Cooke J, Finneran K
Pap Ser United Hosp Fund N Y. 1994 Jan:1-43.
Emergency department overcrowding may not be so much a result of inappropriate use of the emergency department as it is a problem of the unavailability and inaccessibility of primary care services in the community. The prevailing theory that people use the emergency department because they cannot afford care elsewhere does not hold true. The vast majority of patients surveyed as part of the Emergency Services Initiative had some type of coverage, primarily Medicare or Medicaid. Without additional primary care capacity to accommodate walk-in patients and to make appointments available within one to two weeks, emergency departments will remain over-crowded. In addition to increasing primary care capacity, services must be structured to be as convenient and amenable to patient use as the emergency department. The findings of the Emergency Services Initiative supports the Preferred Primary Care Provider guidelines for the assignment of a primary practitioner or team to each patient, 24-hour telephone access for medical advice, evening and weekend hours, accommodation of walk-in patients, and the provision of nonurgent appointments within a maximum of two to four weeks. In addition, easy access to ancillary services for lab tests and X rays is beneficial for attracting patients. Patient education is also necessary. Questioning by counselors indicated that patients often do not understand that primary care settings are more appropriate than the emergency department for treatment of minor health problems. The most effective way to implement change in the health care system may not be through broad, generic prescriptions but through well-designed programs tailored to specific sites and communities. Changing staff behavior is often as challenging as changing patient behavior. Pre-project planning and communication about purpose, scope, and procedures are necessary if projects are to begin and continue smoothly. Ongoing evaluation is also key.

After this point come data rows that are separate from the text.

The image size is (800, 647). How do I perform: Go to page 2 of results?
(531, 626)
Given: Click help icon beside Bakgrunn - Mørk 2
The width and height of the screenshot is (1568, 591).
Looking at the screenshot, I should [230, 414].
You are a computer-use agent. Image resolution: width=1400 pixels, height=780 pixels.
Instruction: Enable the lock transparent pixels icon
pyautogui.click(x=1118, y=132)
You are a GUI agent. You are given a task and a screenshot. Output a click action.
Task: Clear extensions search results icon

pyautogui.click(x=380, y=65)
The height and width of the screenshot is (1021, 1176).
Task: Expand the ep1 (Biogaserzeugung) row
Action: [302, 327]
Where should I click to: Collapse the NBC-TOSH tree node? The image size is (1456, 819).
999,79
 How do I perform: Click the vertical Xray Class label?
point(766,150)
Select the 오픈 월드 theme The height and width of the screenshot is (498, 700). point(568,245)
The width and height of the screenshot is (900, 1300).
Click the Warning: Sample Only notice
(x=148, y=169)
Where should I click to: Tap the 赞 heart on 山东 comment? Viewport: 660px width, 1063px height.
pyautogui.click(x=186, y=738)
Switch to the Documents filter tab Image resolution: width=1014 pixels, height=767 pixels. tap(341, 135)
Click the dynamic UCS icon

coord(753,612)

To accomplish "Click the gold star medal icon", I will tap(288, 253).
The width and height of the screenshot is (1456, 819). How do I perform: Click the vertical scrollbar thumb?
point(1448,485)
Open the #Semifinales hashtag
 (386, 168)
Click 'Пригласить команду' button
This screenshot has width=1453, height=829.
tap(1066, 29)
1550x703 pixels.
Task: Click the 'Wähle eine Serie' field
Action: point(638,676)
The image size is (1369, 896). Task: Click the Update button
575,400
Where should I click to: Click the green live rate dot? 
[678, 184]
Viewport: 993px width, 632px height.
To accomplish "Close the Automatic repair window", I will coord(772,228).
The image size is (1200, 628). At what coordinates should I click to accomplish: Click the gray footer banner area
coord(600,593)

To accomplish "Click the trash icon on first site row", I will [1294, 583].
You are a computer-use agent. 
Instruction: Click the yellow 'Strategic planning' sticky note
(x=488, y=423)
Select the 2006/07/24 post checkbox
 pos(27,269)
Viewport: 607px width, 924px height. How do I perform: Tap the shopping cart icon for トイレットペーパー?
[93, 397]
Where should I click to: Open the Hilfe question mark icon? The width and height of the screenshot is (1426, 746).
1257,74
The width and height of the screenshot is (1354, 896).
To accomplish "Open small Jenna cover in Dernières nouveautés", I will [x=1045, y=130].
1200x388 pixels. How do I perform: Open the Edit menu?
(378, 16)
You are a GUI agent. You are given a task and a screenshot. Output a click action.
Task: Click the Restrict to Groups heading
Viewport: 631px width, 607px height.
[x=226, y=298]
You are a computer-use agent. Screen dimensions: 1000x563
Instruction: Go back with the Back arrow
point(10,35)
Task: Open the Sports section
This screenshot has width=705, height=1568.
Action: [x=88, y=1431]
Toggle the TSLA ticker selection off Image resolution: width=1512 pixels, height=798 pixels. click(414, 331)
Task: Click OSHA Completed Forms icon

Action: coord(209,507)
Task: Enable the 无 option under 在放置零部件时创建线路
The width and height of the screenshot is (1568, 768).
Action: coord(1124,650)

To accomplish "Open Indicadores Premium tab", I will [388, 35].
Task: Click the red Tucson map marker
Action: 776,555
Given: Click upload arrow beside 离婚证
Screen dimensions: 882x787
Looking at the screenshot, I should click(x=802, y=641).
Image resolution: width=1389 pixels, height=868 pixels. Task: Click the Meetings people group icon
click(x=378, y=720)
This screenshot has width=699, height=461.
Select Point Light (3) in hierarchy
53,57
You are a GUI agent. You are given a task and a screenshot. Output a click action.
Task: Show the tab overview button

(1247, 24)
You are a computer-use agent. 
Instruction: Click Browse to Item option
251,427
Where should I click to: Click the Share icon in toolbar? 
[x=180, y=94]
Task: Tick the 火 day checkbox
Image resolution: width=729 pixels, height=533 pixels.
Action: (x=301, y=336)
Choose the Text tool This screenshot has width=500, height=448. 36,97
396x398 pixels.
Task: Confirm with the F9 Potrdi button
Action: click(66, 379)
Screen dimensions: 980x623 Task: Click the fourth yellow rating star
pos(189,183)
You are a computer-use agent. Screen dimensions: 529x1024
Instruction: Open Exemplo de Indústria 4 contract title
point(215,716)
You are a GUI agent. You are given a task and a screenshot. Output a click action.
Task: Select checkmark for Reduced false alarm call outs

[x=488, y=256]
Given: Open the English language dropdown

急诊科过度拥挤与其说是急诊科使用不当的结果,不如说是社区初级保健服务无法获得且难以利用的问题。那种认为人们因为在其他地方负担不起医疗费用而使用急诊科的普遍理论并不成立。作为“紧急服务倡议”一部分接受调查的绝大多数患者都有某种形式的医保覆盖,主要是医疗保险或医疗补助。如果没有额外的初级保健能力来接待无需预约的患者并在一到两周内安排就诊,急诊科将持续过度拥挤。除了增加初级保健能力外,服务的安排必须像急诊科一样方便且便于患者使用。“紧急服务倡议”的调查结果支持“首选初级保健提供者”指南,该指南包括为每位患者分配一名初级医生或团队、提供24小时医疗咨询电话、提供夜间和周末服务、接待无需预约的患者以及在最多两到四周内提供非紧急预约。此外,方便获取实验室检查和X光等辅助服务有利于吸引患者。患者教育也是必要的。咨询人员的询问表明,患者常常不明白对于治疗轻微健康问题,初级保健机构比急诊科更合适。在医疗保健系统中实施变革的最有效方式可能不是通过宽泛、通用的规定,而是通过针对特定场所和社区精心设计的项目。改变工作人员的行为往往和改变患者的行为一样具有挑战性。如果项目要顺利启动并持续进行,项目前的规划以及关于目的、范围和程序的沟通是必要的。持续评估也是关键。